Hobbs isn’t invested in people wearing her masks as much as she wants people to be cautious and safe. “I’ve often told people if you find one you like better or that fits you better, great. I just want people to wear them. I have a little motto that goes with my project: ‘Wear a mask… Save lives.’ That’s how I feel. It’s something small but at least it does help, I hope. It’s cliche but I started out trying to help others, but I think it saved me through this too.”

Hobbs hand washes each and every mask after finishing it and places it in a baggie with her’ motto’ written in marker: “Wear a mask … save lives.”

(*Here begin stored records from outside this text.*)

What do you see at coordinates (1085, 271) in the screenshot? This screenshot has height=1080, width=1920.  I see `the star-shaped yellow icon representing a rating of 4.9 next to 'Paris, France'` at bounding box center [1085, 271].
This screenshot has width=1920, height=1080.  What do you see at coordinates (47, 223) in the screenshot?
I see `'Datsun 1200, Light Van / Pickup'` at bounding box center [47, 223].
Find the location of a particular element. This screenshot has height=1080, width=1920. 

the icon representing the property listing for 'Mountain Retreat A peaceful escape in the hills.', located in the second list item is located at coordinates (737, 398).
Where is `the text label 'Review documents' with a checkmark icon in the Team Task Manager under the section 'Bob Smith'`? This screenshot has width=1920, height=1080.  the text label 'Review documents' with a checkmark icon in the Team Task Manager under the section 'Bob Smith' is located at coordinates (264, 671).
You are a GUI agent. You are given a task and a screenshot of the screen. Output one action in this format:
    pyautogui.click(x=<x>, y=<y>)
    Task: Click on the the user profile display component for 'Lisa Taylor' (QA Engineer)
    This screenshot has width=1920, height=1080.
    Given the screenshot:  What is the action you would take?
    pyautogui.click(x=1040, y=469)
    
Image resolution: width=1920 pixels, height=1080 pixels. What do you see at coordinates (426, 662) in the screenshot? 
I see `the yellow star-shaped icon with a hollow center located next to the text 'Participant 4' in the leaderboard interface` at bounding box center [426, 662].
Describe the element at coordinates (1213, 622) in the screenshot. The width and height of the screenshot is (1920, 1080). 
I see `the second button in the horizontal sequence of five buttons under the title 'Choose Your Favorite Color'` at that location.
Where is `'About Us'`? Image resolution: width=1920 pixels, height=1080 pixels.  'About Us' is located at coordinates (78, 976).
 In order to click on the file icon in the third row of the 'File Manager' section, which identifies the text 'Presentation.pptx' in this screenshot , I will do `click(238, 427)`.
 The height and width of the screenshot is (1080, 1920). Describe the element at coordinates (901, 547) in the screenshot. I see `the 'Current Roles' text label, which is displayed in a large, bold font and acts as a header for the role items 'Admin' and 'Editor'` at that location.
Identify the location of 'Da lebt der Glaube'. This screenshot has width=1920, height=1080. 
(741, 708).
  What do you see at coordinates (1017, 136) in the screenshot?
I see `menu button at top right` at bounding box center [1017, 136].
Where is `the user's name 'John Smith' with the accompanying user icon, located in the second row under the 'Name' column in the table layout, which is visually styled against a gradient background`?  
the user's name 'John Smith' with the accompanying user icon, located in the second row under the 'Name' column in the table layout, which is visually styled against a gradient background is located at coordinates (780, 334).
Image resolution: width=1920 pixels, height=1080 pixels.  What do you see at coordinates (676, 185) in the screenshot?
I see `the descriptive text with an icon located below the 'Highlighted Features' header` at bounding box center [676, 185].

When asked if this experience has taught her anything new about herself, Hobbs’ voice breaks again. “I can’t believe the generosity of people. I mean, we’ve received checks from people who’ve just heard about it and told us to use it for whatever we need. We’ve put every dollar we’ve gotten and paid it forward … because we don’t need it. And I just feel bad for people out there who are struggling. I think it just showed me that helping people and the kindness you show makes so much more of a difference than anyone could really ever imagine. This puts life into perspective. I feel like I’ve sort of been like that my whole life, I try to look at things positively, but this really made me realize how much we have to be thankful for.”

Indeed. We can be thankful for her masks (currently featuring Valentine’s and St. Patrick’s Day patterns), which epitomize all that’s truly good during a time of mourning and upheaval – and for Hobbs herself, whose acts of service do the same.